> _Your assignment_
Produce a verbatim copy of the records, and keep the images out of it.

> _Source data_
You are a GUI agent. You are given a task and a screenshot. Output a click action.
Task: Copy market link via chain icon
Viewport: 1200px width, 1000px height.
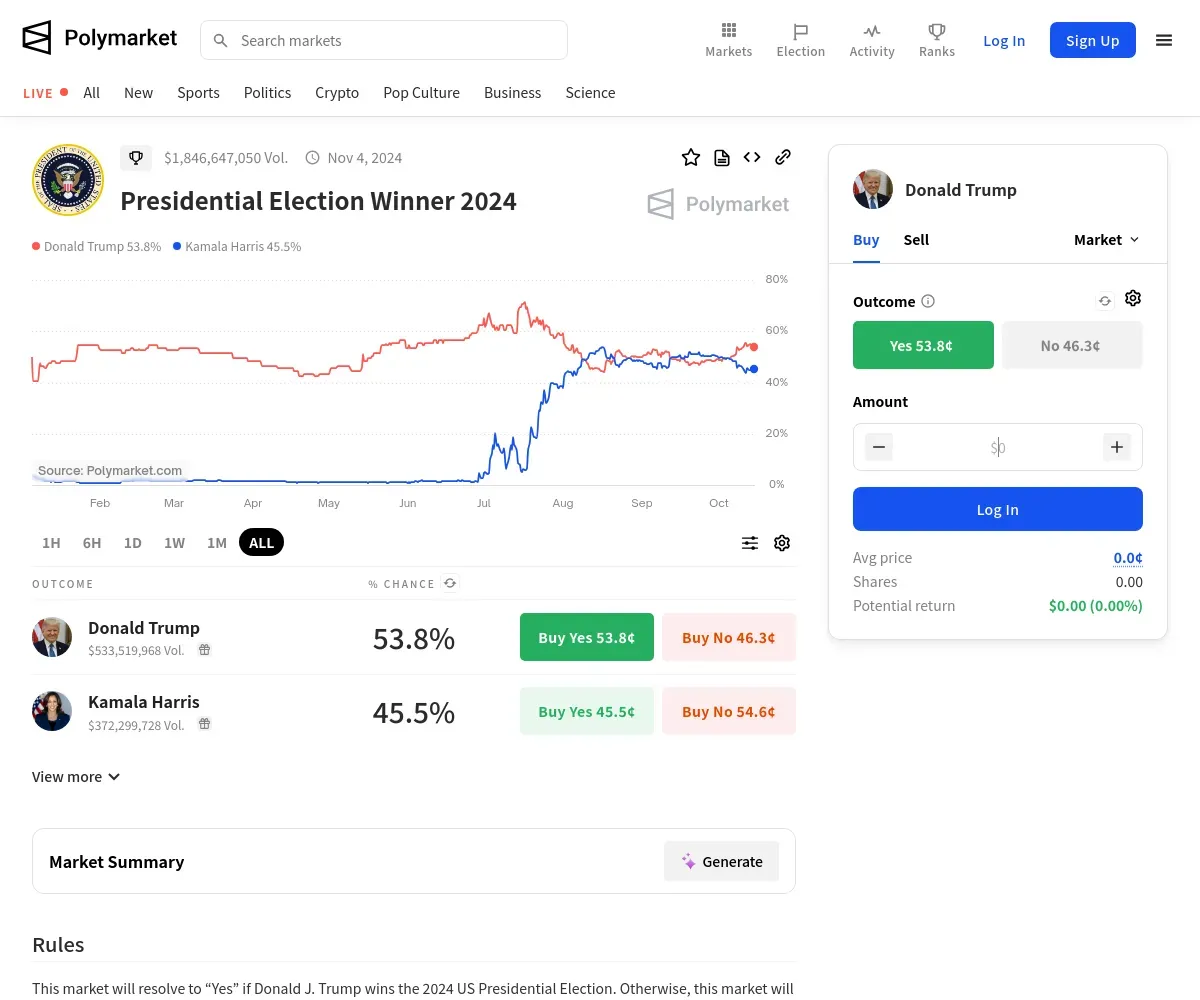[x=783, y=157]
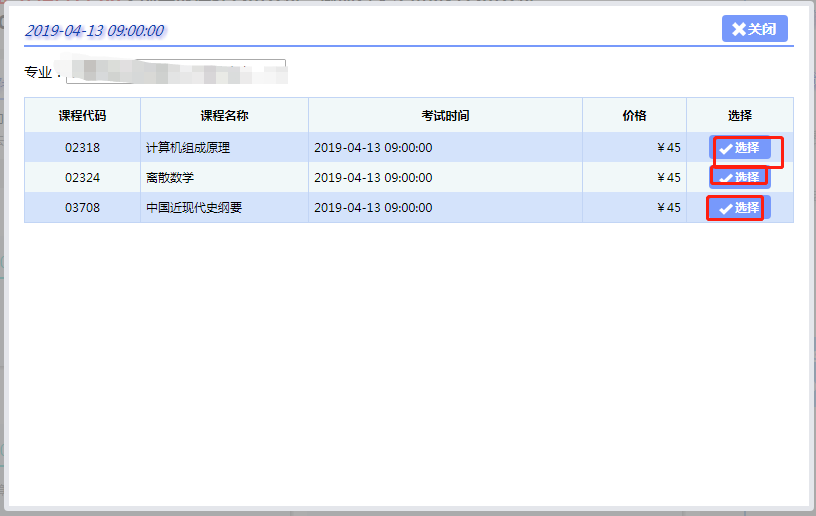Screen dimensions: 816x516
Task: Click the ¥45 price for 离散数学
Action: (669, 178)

> _Task solution_
You are a GUI agent. You are given a task and a screenshot. Output a click action.
Task: Copy market link via chain icon
Viewport: 1200px width, 1000px height.
[x=783, y=157]
Screen dimensions: 816x516
Task: Click the ¥45 price for 离散数学
Action: (669, 178)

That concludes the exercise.